Наконец я понял, с чего это вдруг такой всплеск моей популярности. Я претендовал на приз в Голливуде за лучшую музыку к фильму. Но вот всего остального я не мог понять, почему Лоранс выставила нашу жизнь в виде сумбурной, хаотичной, гротескной, пошлой мыльной оперы. Это тошнотворно. Даже не просто тошнотворно – это гадко, омерзительно. Я понял, почему от меня прятали глаза и эта парочка простаков, и хозяин кафе, и даже Кориолан, мой лучший друг.
– Что я могу сделать? – спросил я.
– Ничего, – ответил Кориолан. – Ты же не станешь писать в «Ля Смэн» (другой еженедельник, конкурент первого), что все это неправда, и давать свою версию, а? Тем более что она тут такого наворотила. Как ты ее опровергнешь? Она же манипулирует фактами…
– Кое-что исказила, кое-что недоговорила, – заметил я. – В сущности, и отрицать ничего нельзя, да и не хочу я…
Рассеянно я скрестил руки; мне теперь казалось, что и руки-то не мои, а того бедного молодого мужа, который… ну и так далее. Мне стало стыдно. Впервые в жизни мне действительно стало стыдно, щеки горели, я не осмеливался посмотреть ни на хозяина, ни на его клиентов. Вот гадина, даже этого она меня лишила. Теперь я и на бегах не осмелюсь показаться.

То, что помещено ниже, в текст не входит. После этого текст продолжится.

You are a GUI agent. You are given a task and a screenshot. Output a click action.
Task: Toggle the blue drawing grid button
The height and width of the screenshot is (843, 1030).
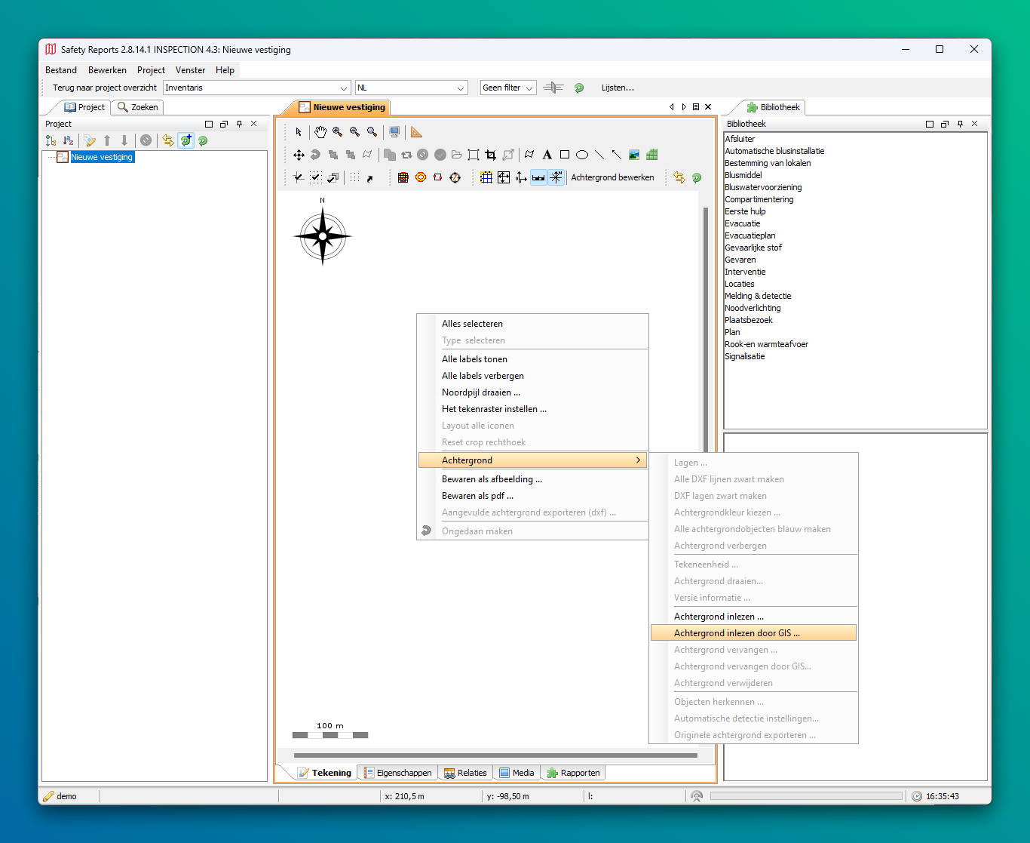[486, 177]
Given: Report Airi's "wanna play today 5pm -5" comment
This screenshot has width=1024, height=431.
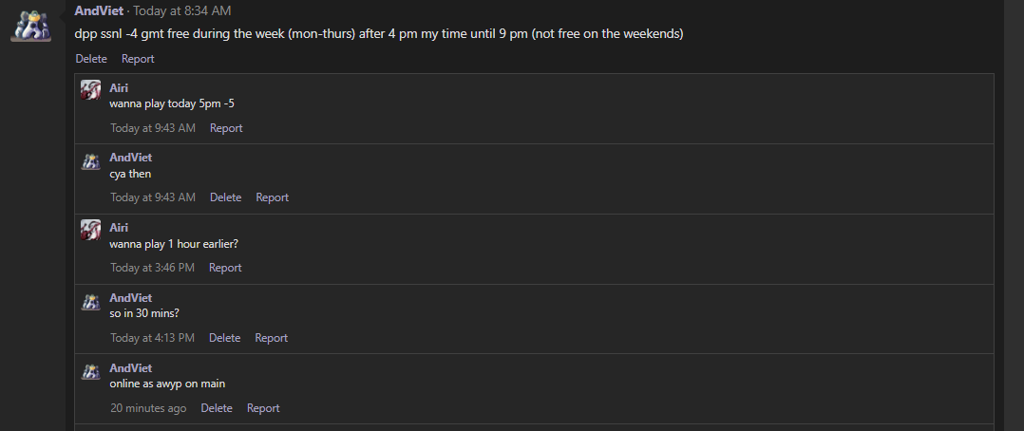Looking at the screenshot, I should tap(226, 128).
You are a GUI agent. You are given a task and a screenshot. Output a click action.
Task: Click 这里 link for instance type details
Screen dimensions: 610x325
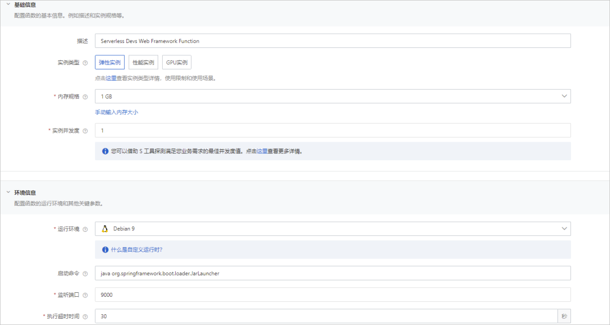coord(111,78)
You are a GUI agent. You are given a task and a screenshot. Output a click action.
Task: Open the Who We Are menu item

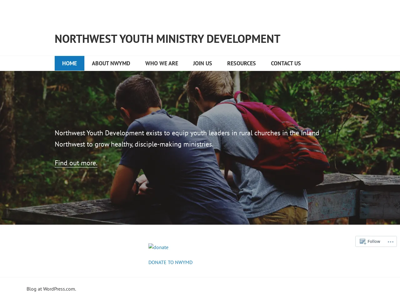162,63
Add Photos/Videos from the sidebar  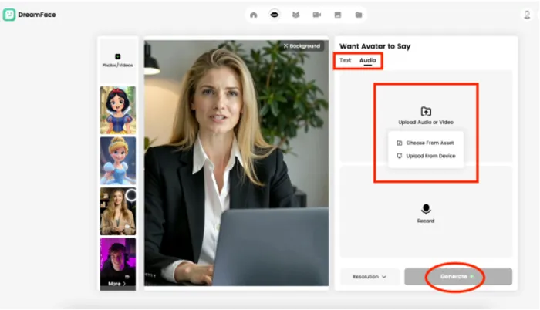click(117, 60)
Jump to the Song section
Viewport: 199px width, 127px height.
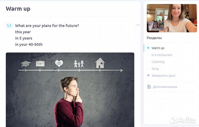(155, 69)
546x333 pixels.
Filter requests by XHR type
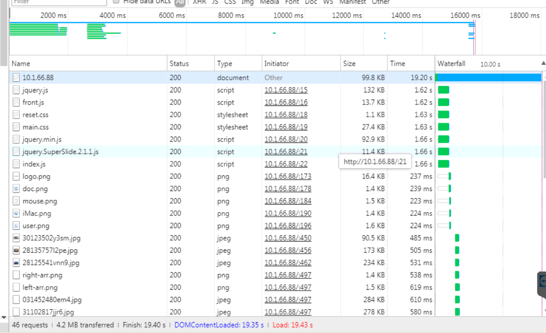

– А ты представляешь, каким подлецом будешь выглядеть, если теперь уйдешь от нее? Люди в такое верят. – Кориолан ногтем подтолкнул журнал ко мне. – Нет ни слова против тебя. Самое худшее, что она могла рассказать, звучит у нее так мило, что с ее стороны это выглядит вполне понятной слабостью, а с твоей – просто ужасно. Нет, нет. – И мой обескураженный советчик покачал головой.
Я поймал себя на том, что насвистываю и постукиваю по столу пальцами, как будто должен сделать что-то срочное – но что? А, понял теперь: собрать вещи. Я встал.
– Ты куда? – спросил Кориолан.
Я чувствовал, как мне в затылок смотрят все четверо. Что может сделать в таких случаях молодой муж с лихорадочным взглядом? Я наклонился к Кориолану и прошептал:
– Куда? Собирать вещи, старина.
И, не дожидаясь ответа, вышел. Быстрым шагом направился к своему дому, ее дому, в квартиру, где мы так долго соседствовали, после того как поженились.